* Work item *
Instruction for the entries that follow: retype exactly the lines from the line with "[DMCA.com Protection Status] (116, 2557)" to the line with "Allow all (1021, 955)", both included, and omit all others.

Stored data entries

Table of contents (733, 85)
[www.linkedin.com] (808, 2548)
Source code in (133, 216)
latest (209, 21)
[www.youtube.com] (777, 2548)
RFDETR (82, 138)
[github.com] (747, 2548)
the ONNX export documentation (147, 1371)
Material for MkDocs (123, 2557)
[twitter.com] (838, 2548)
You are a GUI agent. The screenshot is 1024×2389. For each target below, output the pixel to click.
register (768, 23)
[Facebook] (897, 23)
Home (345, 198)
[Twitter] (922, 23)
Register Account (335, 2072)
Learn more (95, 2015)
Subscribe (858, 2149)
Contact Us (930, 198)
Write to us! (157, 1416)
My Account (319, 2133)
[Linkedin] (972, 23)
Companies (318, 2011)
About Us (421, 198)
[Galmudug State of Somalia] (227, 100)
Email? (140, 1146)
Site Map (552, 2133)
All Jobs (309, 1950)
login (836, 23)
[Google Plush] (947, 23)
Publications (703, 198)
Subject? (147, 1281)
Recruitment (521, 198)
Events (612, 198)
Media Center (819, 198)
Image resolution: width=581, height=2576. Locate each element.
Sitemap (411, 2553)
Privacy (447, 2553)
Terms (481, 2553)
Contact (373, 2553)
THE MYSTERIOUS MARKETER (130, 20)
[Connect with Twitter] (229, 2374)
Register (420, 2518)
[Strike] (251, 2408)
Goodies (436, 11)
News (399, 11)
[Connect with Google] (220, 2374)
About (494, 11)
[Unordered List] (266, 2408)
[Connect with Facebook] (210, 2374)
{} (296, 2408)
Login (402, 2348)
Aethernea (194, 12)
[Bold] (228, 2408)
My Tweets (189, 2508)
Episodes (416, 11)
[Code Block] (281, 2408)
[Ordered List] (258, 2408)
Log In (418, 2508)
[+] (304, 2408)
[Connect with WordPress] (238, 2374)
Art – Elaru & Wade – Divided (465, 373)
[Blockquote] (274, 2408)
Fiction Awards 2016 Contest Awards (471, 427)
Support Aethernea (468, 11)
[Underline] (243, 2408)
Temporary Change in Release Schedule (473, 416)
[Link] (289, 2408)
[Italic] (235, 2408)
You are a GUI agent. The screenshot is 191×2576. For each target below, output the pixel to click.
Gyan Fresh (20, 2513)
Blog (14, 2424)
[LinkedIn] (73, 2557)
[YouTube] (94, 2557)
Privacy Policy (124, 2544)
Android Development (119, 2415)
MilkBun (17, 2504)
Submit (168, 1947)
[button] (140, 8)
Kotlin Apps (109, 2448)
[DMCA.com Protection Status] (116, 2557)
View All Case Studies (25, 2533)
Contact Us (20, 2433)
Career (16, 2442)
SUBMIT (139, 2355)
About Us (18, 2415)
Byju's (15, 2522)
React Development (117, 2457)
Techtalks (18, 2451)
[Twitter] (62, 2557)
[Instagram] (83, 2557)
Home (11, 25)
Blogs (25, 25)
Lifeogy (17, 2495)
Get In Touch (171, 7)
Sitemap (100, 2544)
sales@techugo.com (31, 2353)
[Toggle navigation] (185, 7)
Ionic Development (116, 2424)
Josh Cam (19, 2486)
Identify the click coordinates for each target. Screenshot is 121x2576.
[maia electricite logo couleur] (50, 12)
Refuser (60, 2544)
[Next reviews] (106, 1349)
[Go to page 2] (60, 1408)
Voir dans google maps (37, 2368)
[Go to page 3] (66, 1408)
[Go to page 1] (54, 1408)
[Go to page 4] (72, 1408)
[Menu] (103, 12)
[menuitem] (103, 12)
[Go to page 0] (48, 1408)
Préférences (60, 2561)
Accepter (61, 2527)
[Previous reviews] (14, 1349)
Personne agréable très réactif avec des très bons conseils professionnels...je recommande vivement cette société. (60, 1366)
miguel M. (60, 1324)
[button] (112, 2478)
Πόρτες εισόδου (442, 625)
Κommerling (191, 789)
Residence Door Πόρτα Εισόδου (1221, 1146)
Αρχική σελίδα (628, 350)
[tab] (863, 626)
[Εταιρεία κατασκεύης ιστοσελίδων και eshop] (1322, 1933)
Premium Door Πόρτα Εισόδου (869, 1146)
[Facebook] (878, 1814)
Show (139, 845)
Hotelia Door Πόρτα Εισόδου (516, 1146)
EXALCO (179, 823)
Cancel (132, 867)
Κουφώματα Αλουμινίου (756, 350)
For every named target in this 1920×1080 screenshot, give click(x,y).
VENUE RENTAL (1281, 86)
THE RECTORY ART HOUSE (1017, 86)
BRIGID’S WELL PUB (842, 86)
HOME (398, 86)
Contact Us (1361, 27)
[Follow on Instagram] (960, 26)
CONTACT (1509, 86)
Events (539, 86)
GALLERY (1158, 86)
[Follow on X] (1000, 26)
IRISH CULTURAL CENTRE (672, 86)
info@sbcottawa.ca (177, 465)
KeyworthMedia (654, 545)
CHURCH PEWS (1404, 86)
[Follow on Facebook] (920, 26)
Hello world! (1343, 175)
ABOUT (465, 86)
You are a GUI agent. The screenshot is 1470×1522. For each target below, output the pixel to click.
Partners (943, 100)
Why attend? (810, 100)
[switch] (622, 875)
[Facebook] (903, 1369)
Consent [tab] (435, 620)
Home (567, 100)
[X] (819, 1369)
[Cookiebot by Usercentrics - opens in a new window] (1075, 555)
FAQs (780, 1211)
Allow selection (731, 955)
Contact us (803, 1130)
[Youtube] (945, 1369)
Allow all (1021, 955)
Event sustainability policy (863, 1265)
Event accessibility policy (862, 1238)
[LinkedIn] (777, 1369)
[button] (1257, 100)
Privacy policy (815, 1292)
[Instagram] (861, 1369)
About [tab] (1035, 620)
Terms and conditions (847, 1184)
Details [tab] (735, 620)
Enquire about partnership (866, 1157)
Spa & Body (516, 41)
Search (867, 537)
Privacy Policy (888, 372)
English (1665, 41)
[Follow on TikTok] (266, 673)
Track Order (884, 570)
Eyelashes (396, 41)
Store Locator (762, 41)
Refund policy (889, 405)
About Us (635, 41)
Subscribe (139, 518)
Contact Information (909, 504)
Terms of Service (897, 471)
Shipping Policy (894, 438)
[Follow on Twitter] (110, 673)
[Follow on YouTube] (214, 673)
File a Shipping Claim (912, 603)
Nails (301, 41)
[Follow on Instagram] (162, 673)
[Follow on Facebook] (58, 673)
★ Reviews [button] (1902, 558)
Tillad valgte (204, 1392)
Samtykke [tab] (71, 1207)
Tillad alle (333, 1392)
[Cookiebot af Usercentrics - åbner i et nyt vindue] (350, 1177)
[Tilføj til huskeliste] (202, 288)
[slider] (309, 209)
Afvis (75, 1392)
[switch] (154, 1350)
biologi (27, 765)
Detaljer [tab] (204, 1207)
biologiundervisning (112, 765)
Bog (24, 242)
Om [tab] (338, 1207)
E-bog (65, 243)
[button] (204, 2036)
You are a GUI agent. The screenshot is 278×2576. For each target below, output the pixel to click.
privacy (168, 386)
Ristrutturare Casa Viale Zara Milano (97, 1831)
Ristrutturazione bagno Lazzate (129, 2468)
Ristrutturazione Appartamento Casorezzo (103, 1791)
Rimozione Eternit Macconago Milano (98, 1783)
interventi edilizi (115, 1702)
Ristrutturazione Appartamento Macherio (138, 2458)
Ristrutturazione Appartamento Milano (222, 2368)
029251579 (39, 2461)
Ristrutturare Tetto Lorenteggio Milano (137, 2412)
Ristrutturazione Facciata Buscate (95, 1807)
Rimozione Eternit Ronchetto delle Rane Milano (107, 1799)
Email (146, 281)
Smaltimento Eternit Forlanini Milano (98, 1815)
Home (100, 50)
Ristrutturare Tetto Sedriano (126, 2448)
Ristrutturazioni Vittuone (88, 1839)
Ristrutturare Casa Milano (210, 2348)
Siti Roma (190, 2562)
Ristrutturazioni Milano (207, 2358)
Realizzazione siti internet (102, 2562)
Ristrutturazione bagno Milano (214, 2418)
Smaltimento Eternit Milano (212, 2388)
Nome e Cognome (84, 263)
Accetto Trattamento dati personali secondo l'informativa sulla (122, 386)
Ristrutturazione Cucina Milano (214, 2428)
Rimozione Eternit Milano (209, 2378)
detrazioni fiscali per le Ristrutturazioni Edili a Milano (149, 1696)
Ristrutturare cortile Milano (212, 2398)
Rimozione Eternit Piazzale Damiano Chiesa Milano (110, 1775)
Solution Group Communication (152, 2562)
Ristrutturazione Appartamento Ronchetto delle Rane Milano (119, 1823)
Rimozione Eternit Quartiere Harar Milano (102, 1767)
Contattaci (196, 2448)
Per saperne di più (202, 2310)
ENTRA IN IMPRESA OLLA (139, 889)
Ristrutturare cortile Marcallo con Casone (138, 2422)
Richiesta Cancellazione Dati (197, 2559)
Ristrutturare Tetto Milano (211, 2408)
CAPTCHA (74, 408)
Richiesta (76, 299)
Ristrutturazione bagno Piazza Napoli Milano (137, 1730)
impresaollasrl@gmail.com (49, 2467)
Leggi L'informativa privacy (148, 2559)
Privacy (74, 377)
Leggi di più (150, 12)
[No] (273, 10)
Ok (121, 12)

* Response for this exercise *
[DMCA.com Protection Status] (116, 2557)
View All Case Studies (25, 2533)
Contact Us (20, 2433)
Career (16, 2442)
SUBMIT (139, 2355)
About Us (18, 2415)
Byju's (15, 2522)
React Development (117, 2457)
Techtalks (18, 2451)
[Twitter] (62, 2557)
[Instagram] (83, 2557)
Home (11, 25)
Blogs (25, 25)
Lifeogy (17, 2495)
Get In Touch (171, 7)
Sitemap (100, 2544)
sales@techugo.com (31, 2353)
[Toggle navigation] (185, 7)
Ionic Development (116, 2424)
Josh Cam (19, 2486)
Identify the click coordinates for each target. Screenshot is 121x2576.
[maia electricite logo couleur] (50, 12)
Refuser (60, 2544)
[Next reviews] (106, 1349)
[Go to page 2] (60, 1408)
Voir dans google maps (37, 2368)
[Go to page 3] (66, 1408)
[Go to page 1] (54, 1408)
[Go to page 4] (72, 1408)
[Menu] (103, 12)
[menuitem] (103, 12)
[Go to page 0] (48, 1408)
Préférences (60, 2561)
Accepter (61, 2527)
[Previous reviews] (14, 1349)
Personne agréable très réactif avec des très bons conseils professionnels...je recommande vivement cette société. (60, 1366)
miguel M. (60, 1324)
[button] (112, 2478)
Πόρτες εισόδου (442, 625)
Κommerling (191, 789)
Residence Door Πόρτα Εισόδου (1221, 1146)
Αρχική σελίδα (628, 350)
[tab] (863, 626)
[Εταιρεία κατασκεύης ιστοσελίδων και eshop] (1322, 1933)
Premium Door Πόρτα Εισόδου (869, 1146)
[Facebook] (878, 1814)
Show (139, 845)
Hotelia Door Πόρτα Εισόδου (516, 1146)
EXALCO (179, 823)
Cancel (132, 867)
Κουφώματα Αλουμινίου (756, 350)
For every named target in this 1920×1080 screenshot, give click(x,y).
VENUE RENTAL (1281, 86)
THE RECTORY ART HOUSE (1017, 86)
BRIGID’S WELL PUB (842, 86)
HOME (398, 86)
Contact Us (1361, 27)
[Follow on Instagram] (960, 26)
CONTACT (1509, 86)
Events (539, 86)
GALLERY (1158, 86)
[Follow on X] (1000, 26)
IRISH CULTURAL CENTRE (672, 86)
info@sbcottawa.ca (177, 465)
KeyworthMedia (654, 545)
CHURCH PEWS (1404, 86)
[Follow on Facebook] (920, 26)
Hello world! (1343, 175)
ABOUT (465, 86)
You are a GUI agent. The screenshot is 1470×1522. For each target below, output the pixel to click.
Partners (943, 100)
Why attend? (810, 100)
[switch] (622, 875)
[Facebook] (903, 1369)
Consent [tab] (435, 620)
Home (567, 100)
[X] (819, 1369)
[Cookiebot by Usercentrics - opens in a new window] (1075, 555)
FAQs (780, 1211)
Allow selection (731, 955)
Contact us (803, 1130)
[Youtube] (945, 1369)
Allow all (1021, 955)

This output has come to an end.